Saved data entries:
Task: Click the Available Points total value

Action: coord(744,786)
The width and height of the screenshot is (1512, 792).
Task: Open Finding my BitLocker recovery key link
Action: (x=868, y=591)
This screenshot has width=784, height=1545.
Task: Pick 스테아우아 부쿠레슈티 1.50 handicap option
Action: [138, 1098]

TO DO: Each entry above is to be quoted exactly.

SOLUTION FOR THIS EXERCISE:
Task: Click the Available Points total value

Action: coord(744,786)
The width and height of the screenshot is (1512, 792).
Task: Open Finding my BitLocker recovery key link
Action: (x=868, y=591)
This screenshot has width=784, height=1545.
Task: Pick 스테아우아 부쿠레슈티 1.50 handicap option
Action: [138, 1098]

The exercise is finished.